Nietzsche criticized those who wished to abolish suffering. As an outcast who lived by himself in a small cabin and died alone, he likely knew suffering well. But this does not mean he was necessarily unhappy with his life. Suffering, according to Nietzsche, was what made life beautiful and, ironically, enjoyable. In a form of philosophical judo reminiscent of Alan Watts’ ‘law of reversed effect’, it is through embracing rather than refusing suffering, that we can come to appreciate, and perhaps more precisely locate, those things in life which truly bring us joy.

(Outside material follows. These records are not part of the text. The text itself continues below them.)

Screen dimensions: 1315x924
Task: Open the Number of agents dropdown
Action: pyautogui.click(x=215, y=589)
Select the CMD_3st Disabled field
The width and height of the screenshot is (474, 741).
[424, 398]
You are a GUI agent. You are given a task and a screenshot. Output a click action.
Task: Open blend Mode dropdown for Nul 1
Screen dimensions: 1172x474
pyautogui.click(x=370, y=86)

As Watts was keen to remind his listeners, once cannot have black without white, foreground without background, self without other, and, as Nietzsche would add, joy without suffering. Suffering is not simply a feature of life that bring joy into focus, it is its counterpart. They are inextricably bound to each other, existing as two sides of the same process. To press the point just a little further, waves must have crests and troughs, ranges must have hills and valleys, and experience must have joy and suffering. It was from this perspective that Nietzsche wrote, not with misanthropy, but with love,
To those human beings who are of any concern to me I wish suffering, desolation, sickness, ill-treatment, indignities—I wish that they should not remain unfamiliar with profound self-contempt, the torture of self-mistrust, the wretchedness of the vanquished…
Because it is these very experiences that bring the joys of life into focus. Nietzsche thought of life as climbing a mountain and that as one climbs higher, the muscles tighten, the air thins, the lungs wheeze, the body strains and struggles under physical exertion; but the view from the top is more exceptional, extraordinary, and captivating then if we had remained at the summit.

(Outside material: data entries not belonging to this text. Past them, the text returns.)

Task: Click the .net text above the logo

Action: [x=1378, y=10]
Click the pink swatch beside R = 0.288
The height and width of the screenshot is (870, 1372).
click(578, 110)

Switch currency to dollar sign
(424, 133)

Unfortunately, it is part of our cultural conditioning to deny this suffering, and in turn, the greater joys it brings. We inwardly cry ‘make it stop’ and use whatever means at our disposal to mute our internal screams. We may turn to drinking, drug taking, distraction, or numbing, but as we all know, this only adds a second arrow of suffering to the first.
Echoing Nietzsche, Simone Weil remarked that rather than denying our suffering and therefore compounding it, we must embrace and acknowledge it. As with suffering,
A similar use can be made of hunger, fatigue, feat and everything that imperatively constrains the sentient part of the soul to cry: I can bear no more! Make it stop! There should be something in us that answers: I consent that it should continue up to the moment of death, or that it should not even finish then, but continue for ever…to make of us in this way of the sufferings that chance inflicts upon us is better than inflicting intellectual discipline upon oneself.
It is through suffering that we gain insight into joy. If you wish to befriend one, you must befriend the other. Nietzsche noted, ‘whoever wanted to learn to jubilate up to the heavens, would also have to be prepared for depression unto death’. Of course, nobody wants to go to hell, but it appears that, as Watts remarked, if we are to have intense pleasures, we must also have intense pains. The other option, it appears, would be to minimise displeasure as much as possible, but in the process, minimise all pleasures too. I won’t tell you how to live, it is ultimately up to you to decide if the view from the peak is worth the climb from the summit. But life includes suffering as well as joy, and embracing this fact, rather than running away from it, will lead to a more richly textured and fully human life.
Suffering is valuable for the insight it can (but by no means neccasarily) provide. For all our powers of abtract reasoning and investigation, we are similarly adept at, if not consciously repressing, than ignoring the parts of our selves that require attention. In a stream that runs smoothly, the sediment slowly falls and remains seated on the bed. But suffering functions like a sudden rush, a storm, that dislodges the sediment and throws it back into the stream and while murkying the waters, reveals what was always there, but was too still and submerged to be noticed. Suffering can, for perhaps the first time in a long time, shake us from our stupor and bring to our attention what was previously unnoticed. While not guaranteed, it provides an opportunity, if properly handled, for growth. It does not mean we will no longer suffer, but it does mean we can grow. And while it will still hurt, some solace and comfort can be found in the fact that suffering is not inherently evil, and can provide a springboard for us to transform into more authentic versions of ourselves.